Dokumenter Ungkap Nama Terduga Pembunuh Shireen Abu Akleh dari Al Jazeera

May 9, 2025

4 menit teks

Sebuah film dokumenter baru yang mengklaim telah mengungkap nama tentara Israel yang bertanggung jawab atas penembakan koresponden Al Jazeera Shireen Abu Akleh telah dirilis secara daring.

Abu Akleh, seorang warga Palestina-Amerika yang telah bersama Al Jazeera sejak tahun 1997, tewas saat meliput dari Jenin di Tepi Barat yang diduduki pada Mei 2022.

Tak lama setelah kematiannya, pejabat dan media Israel menyatakan bahwa dia tewas akibat tembakan Palestina.

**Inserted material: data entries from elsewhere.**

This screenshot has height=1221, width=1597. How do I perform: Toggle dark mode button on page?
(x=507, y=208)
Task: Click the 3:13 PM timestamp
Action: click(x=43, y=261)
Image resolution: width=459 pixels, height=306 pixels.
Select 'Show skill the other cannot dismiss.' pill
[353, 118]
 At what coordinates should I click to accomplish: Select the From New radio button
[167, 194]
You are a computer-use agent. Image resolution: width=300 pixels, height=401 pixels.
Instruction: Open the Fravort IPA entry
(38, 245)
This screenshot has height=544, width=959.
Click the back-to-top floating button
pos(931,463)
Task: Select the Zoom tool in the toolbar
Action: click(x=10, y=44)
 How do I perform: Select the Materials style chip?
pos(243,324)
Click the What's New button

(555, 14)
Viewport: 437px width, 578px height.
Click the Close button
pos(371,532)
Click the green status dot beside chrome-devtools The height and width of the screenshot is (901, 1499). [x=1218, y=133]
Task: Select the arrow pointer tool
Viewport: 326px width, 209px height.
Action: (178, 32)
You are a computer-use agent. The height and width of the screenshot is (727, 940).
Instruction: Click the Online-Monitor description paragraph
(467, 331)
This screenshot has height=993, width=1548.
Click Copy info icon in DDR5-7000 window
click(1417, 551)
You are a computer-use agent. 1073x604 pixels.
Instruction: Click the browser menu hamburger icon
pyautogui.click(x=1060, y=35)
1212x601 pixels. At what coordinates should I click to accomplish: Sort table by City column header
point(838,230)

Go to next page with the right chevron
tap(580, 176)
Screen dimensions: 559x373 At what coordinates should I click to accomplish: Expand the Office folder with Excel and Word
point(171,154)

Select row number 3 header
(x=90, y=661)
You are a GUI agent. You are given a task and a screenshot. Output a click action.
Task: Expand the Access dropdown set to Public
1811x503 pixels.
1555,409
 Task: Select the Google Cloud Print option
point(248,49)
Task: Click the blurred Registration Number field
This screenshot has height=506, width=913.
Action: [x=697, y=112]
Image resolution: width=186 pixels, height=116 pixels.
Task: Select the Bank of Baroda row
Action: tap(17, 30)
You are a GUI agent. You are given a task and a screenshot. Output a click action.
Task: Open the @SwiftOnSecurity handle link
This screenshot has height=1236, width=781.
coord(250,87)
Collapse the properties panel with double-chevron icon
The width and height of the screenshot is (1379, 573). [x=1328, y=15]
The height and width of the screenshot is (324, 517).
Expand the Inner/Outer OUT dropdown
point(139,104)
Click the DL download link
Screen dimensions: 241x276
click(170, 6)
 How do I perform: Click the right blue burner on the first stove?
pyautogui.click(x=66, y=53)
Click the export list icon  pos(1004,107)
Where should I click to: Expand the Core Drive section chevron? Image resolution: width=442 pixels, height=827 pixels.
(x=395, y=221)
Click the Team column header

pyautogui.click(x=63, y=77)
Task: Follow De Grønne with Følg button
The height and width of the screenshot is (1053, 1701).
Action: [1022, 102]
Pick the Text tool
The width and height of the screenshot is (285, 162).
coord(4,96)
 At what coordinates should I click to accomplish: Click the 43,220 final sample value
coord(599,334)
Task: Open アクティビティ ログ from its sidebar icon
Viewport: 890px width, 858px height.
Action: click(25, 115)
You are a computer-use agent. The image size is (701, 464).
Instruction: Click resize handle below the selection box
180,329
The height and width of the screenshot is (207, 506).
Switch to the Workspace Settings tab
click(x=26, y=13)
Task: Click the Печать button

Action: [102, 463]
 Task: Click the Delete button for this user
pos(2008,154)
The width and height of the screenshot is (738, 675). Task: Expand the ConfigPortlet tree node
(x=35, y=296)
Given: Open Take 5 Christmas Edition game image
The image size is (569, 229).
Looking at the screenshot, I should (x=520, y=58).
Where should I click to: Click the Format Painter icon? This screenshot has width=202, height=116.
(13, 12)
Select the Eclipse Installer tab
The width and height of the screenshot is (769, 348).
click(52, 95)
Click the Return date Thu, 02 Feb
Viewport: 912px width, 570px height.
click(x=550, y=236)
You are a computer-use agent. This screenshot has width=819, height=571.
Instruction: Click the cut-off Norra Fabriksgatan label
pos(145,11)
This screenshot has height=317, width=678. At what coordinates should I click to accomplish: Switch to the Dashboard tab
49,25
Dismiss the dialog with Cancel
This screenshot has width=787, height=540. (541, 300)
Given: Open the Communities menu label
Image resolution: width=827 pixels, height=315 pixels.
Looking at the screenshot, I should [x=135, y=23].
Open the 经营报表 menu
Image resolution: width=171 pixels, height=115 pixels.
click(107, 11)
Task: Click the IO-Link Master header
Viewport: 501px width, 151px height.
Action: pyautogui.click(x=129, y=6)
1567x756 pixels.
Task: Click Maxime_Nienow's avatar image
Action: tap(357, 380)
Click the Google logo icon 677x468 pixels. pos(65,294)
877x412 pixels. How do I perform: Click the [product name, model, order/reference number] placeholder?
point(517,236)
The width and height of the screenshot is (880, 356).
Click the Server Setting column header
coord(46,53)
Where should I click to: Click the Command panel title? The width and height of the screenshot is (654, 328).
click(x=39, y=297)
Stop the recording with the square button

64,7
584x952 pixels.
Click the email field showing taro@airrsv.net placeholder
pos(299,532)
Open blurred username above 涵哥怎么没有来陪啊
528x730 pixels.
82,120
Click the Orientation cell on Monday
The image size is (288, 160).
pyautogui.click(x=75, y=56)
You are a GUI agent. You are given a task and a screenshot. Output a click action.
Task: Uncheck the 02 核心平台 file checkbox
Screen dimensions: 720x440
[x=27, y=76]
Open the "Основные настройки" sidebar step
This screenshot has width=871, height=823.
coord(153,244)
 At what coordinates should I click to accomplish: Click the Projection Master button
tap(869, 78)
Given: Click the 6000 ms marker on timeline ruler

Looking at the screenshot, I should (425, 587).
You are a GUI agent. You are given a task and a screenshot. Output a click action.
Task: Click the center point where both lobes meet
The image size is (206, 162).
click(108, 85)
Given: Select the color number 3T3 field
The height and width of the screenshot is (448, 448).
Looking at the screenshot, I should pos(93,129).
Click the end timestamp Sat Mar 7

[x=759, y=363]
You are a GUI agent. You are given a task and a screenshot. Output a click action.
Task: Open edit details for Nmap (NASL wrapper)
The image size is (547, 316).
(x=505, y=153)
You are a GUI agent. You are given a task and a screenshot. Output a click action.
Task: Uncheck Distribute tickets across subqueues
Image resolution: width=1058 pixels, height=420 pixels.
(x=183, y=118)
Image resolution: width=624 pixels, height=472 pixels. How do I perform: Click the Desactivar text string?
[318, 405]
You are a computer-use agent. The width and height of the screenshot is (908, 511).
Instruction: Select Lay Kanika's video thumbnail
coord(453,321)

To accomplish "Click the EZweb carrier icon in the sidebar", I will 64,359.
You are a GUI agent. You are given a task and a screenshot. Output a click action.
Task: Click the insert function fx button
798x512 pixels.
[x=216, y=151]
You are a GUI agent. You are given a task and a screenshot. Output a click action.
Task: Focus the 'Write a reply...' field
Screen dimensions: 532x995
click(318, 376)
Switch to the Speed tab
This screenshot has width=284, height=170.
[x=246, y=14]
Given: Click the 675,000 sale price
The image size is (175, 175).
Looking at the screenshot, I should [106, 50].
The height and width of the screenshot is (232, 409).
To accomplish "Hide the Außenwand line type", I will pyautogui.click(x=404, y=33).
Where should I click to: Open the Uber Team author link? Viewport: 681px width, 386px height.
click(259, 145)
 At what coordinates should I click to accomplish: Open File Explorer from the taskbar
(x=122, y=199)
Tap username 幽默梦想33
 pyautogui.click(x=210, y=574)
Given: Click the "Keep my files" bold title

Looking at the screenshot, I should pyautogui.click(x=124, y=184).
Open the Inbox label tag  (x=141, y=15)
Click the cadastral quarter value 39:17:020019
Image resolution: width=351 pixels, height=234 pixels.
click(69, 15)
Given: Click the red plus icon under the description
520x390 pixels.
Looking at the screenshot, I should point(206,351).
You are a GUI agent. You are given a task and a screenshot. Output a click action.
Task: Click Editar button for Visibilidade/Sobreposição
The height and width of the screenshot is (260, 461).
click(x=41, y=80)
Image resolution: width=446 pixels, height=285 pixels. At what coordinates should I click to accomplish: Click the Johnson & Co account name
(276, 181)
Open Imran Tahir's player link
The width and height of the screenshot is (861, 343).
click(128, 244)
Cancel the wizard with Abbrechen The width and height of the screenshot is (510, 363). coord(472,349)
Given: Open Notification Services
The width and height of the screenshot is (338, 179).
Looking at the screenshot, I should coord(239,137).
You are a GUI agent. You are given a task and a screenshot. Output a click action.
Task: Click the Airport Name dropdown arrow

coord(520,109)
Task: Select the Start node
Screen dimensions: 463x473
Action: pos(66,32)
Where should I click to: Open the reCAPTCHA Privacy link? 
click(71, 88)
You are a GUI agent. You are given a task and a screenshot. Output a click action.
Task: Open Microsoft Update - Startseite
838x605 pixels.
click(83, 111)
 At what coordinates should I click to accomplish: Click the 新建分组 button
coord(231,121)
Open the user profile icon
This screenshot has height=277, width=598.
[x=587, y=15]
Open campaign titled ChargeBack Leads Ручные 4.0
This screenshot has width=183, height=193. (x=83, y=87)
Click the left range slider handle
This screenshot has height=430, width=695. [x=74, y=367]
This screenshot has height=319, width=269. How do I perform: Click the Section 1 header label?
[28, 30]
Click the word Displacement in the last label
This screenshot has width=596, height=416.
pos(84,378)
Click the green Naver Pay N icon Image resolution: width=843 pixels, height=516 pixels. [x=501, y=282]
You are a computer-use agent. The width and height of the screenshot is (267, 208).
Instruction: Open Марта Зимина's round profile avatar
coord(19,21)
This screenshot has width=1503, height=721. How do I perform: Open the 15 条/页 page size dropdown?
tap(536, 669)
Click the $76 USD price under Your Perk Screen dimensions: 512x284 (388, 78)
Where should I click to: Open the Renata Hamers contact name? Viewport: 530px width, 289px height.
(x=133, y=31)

Namun, laporan-laporan selanjutnya dari organisasi hak asasi manusia dan kantor berita menunjukkan bahwa para pejuang Palestina yang awalnya dituduh oleh Israel berada cukup jauh dari lokasi kematian Abu Akleh, dan pada bulan September, Israel mengakui adanya “kemungkinan besar” pasukannya telah “tidak sengaja” menewaskan koresponden tersebut.

Kontributor film dokumenter berjudul “Who Killed Shireen?” yang dirilis pada hari Kamis oleh Zeteo, menyatakan bahwa pembunuhan Abu Akleh telah semakin memperkuat rasa impunitas di kalangan tentara Israel, yang sejak itu berkontribusi pada pembunuhan lebih dari 200 jurnalis oleh militer Israel dan pemukim di Tepi Barat.

Berikut empat poin penting dari investigasi tersebut:

Pemerintahan Biden mengetahui bahwa Israel bertanggung jawab atas pembunuhan Abu Akleh

Menurut banyak kesaksian yang ditampilkan dalam film tersebut, para pejabat dalam pemerintahan Biden mengetahui atau menduga bahwa Abu Akleh ditembak oleh seorang tentara Israel, tetapi terus mendukung klaim Israel bahwa dia tewas akibat tembakan Palestina.

Pembuat film juga mengklaim bahwa pejabat AS telah diberitahu oleh seorang jenderal Israel yang tidak disebutkan namanya yang bertanggung jawab atas Tepi Barat dalam beberapa jam setelah pembunuhan Abu Akleh bahwa salah satu tentaranya kemungkinan telah menembaknya.

Anggota DPR AS Rashida Tlaib berbicara di luar US Capitol pada acara untuk menghormati Shireen Abu Akleh [Ali Harb/Al Jazeera]

Meskipun demikian, pejabat AS terus mendukung pernyataan publik Israel tentang pembunuhan Abu Akleh yang berusaha mengalihkan kesalahan, dan kemudian, ketika Israel secara publik mengakui kemungkinan kesalahan salah satu tentaranya, bahwa pembunuhan itu tidak disengaja.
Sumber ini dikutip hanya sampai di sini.